Re: uri handling of hosts is too restrictive

Roy T. Fielding <fielding@gbiv.com> wrote:

 > I no longer believe the claim that the authority portion of a URI is
 > restricted to the DNS hostname syntax.

I retract that claim.  I missed the reg_name token in RFC-2396.  I see
now that RFC-2396 allows the authority to contain either a server or a
reg-name.  A server must be either a host name or an address literal
(in which percent-escapes are neither allowed nor needed) or a reg-name
(which is much more permissive).

 > the syntax standard should reflect how it is actually implemented
 > interoperably in practice: namely, it delegates the issue of hostname
 > syntax conformance to the operating system, and that operating system
 > decides what it will allow for the purposes of host resolution.
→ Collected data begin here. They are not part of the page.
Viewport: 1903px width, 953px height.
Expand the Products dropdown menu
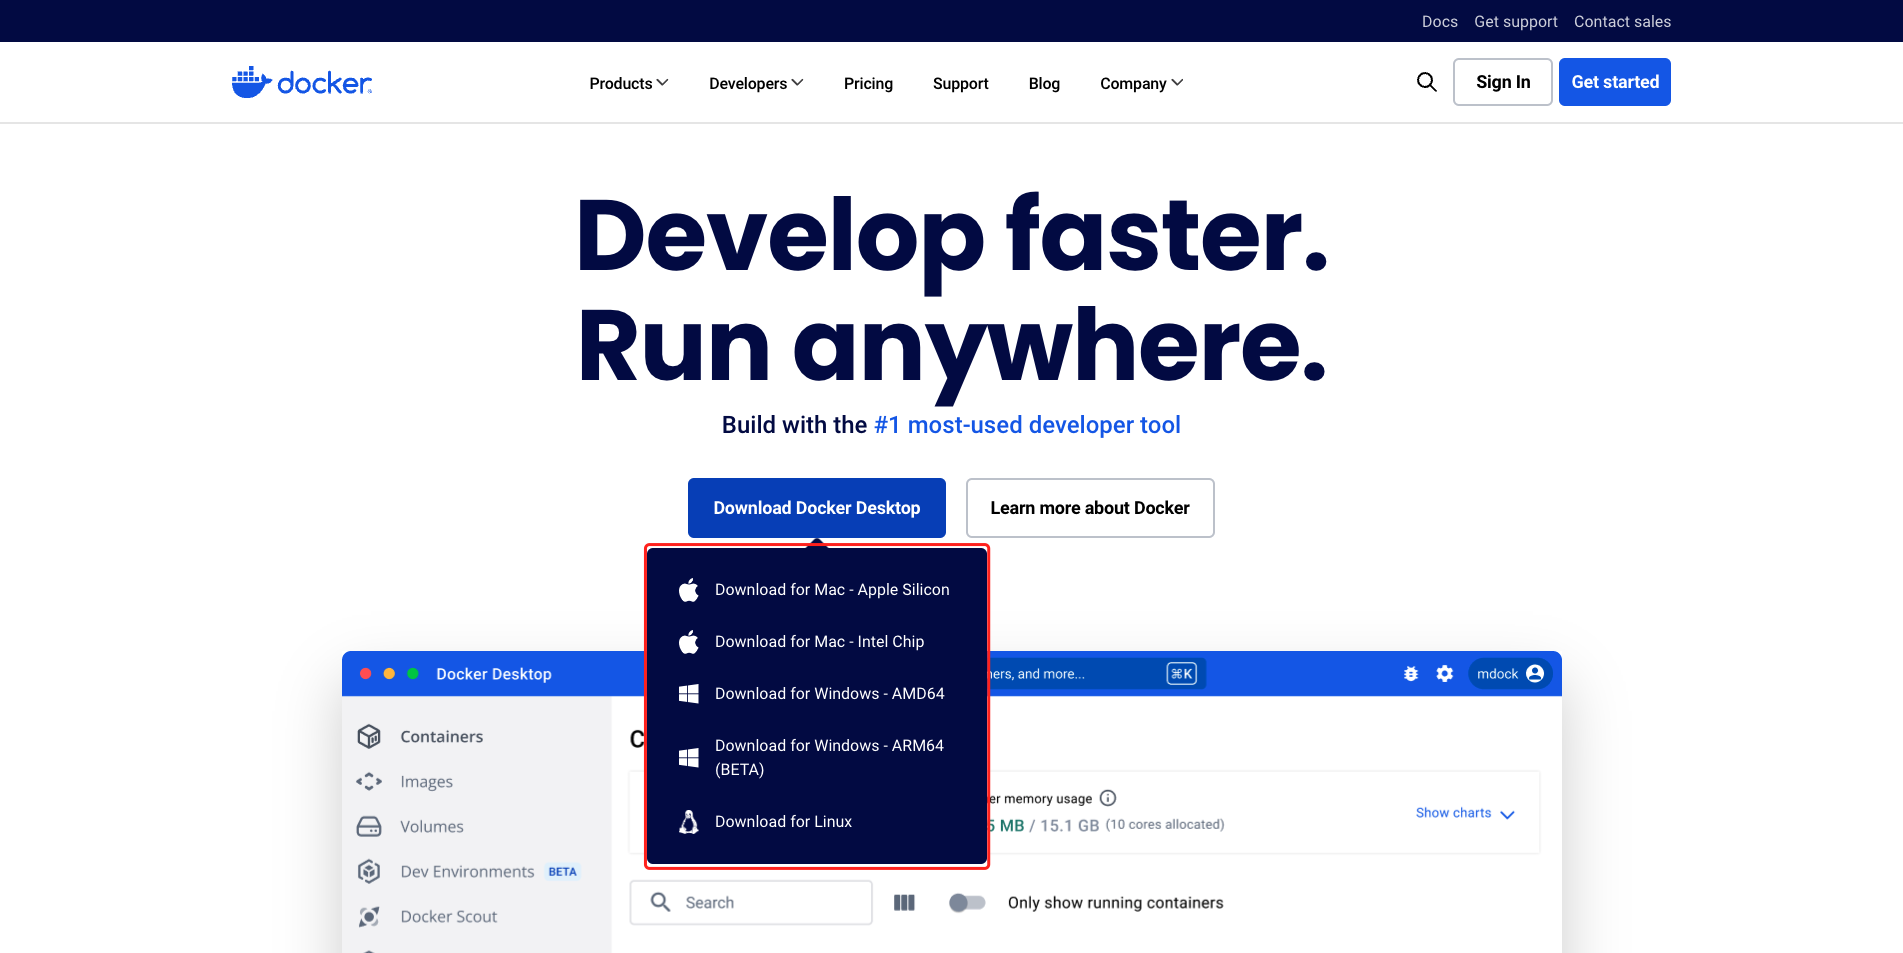(628, 84)
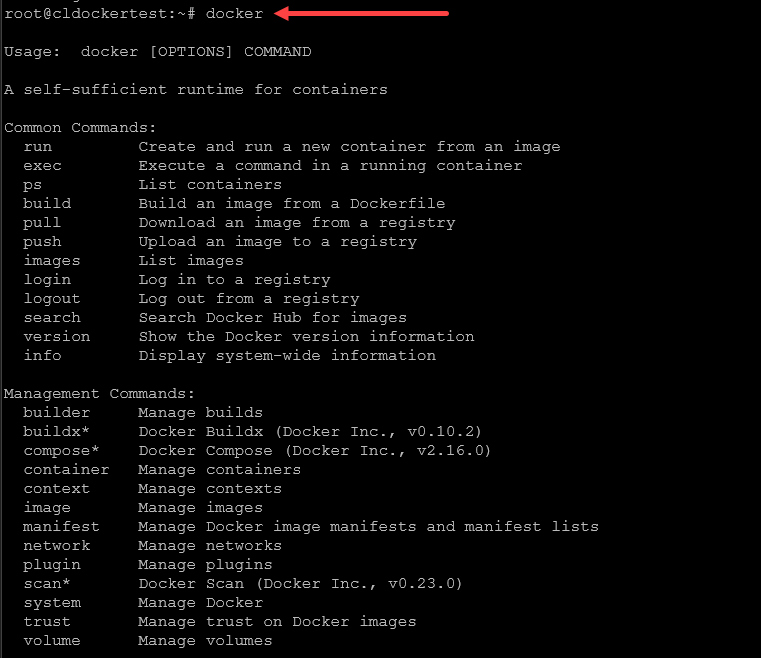The width and height of the screenshot is (761, 658).
Task: Select the run command name
Action: point(37,146)
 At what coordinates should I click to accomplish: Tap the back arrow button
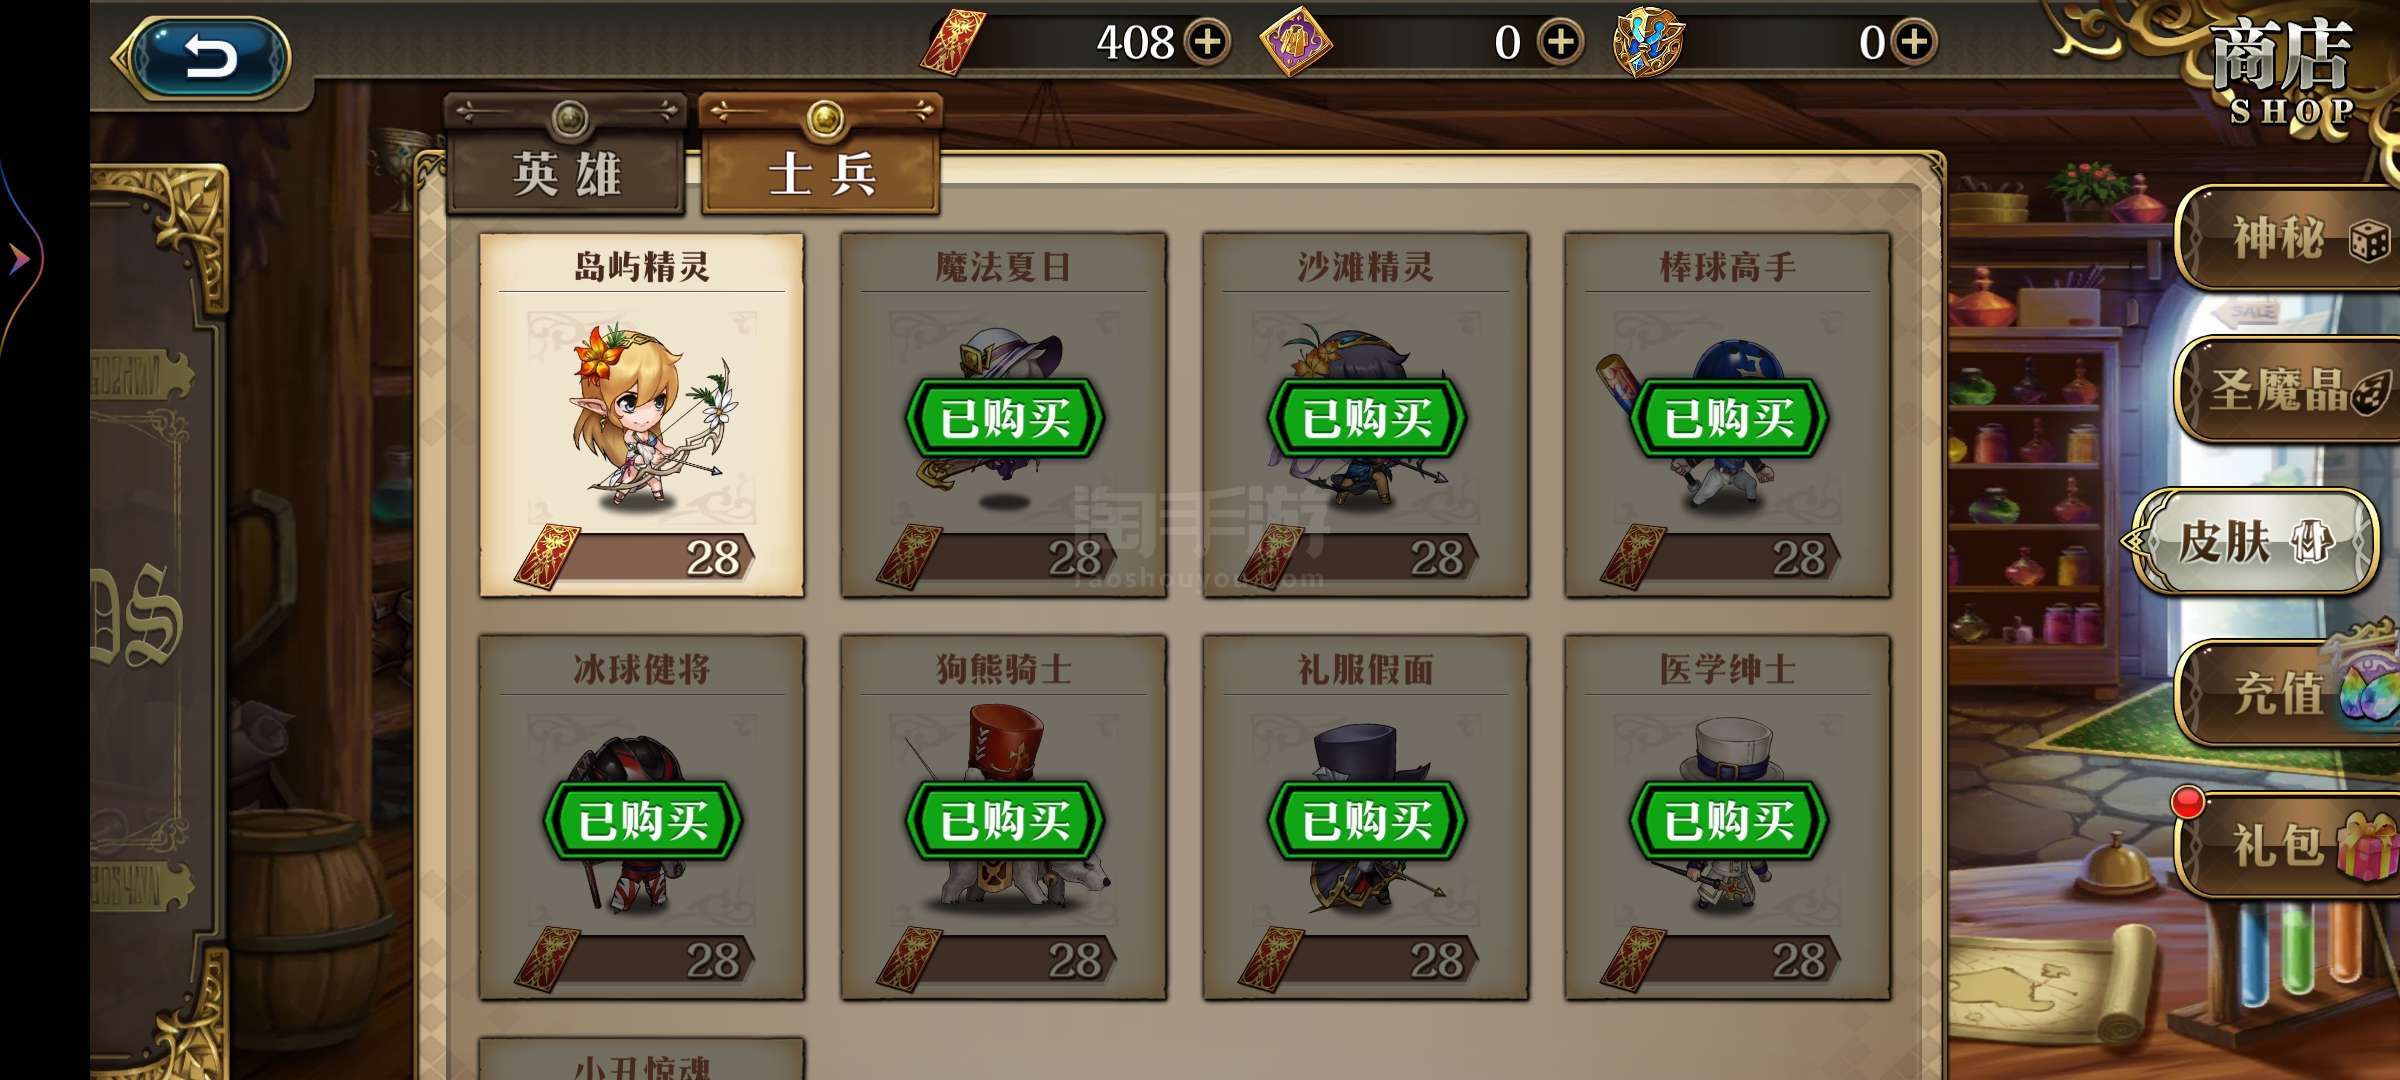209,55
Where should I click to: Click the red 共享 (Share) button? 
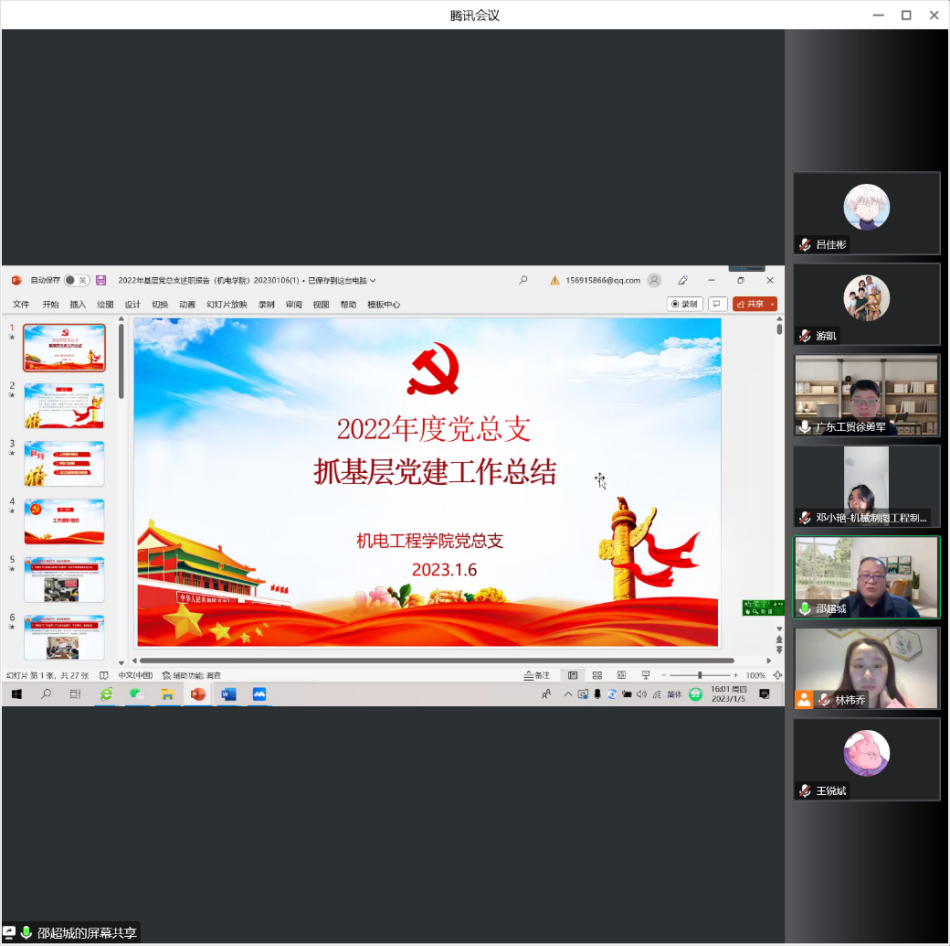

That might work for questions about which ASCII characters are allowed
in host names.  If the new URI syntax wants to allow underscores and
plus-signs and such in host names, it may indeed be true that every
implementation out there will accept them and just pass them through to
the operating system's resolver, which is okay.

But for the question of whether percent-escapes are allowed in host
names, I don't think that argument holds.  Implementations are not
interoperable for that case.  Faced with http://jos%C3%A9.net/, some
applications percent-decode the name before calling the resolver, and
some pass jos%C3%A9.net literally to the resolver.  The latter group of
applications don't include a codepath for performing percent-decoding on
host names because RFC-2616 and RFC-2396 promise that it's not necessary
(RFC-2616 promises that the name is a host, not a reg_name, and RFC-2396
promises no percent-escapes in host names).

(I have observed that Firefox and w3m on Linux pass the percent-signs
straight through to the resolver, which passes them into the wire
in DNS queries.  I presume that some applications will perform
percent-decoding, but I haven't observed it myself.)

For applications that perform percent-decoding before calling the
resolver, will they then perform UTF-8-to-local-charset transcoding
before calling the resolver?  Maybe some will and some won't.  I would
be skeptical of any claims that all will or all won't.

 > I am tired of the arguments used to justify the DNS hostname syntax.
 > DNS itself is not restricted to that syntax,

DNS is willing and able to store arbitrary names but says that names
also need to follow the rules of whatever they're naming; DNS does not
loosen the rules of particular kinds of names just because they happen
to be stored in the DNS.  Host names stored in DNS are still subject to
the rules of host names (RFC-1123).

The new URI spec could take a similar position and say that reg_names
can be pretty much anything, but when schemes use reg_names to hold
other kinds of names, the rules for those kinds of names still apply.
In particular, schemes that specify that the reg_name field is a host
name inherit the host name rules from RFC-1123, and also inherit the
no-percent-escapes rule from RFC-2396 (for backward compatibility with
implementations that have no codepath for percent-decoding host names).

AMC
http://www.nicemice.net/amc/

Received on Sunday, 15 February 2004 22:48:57 UTC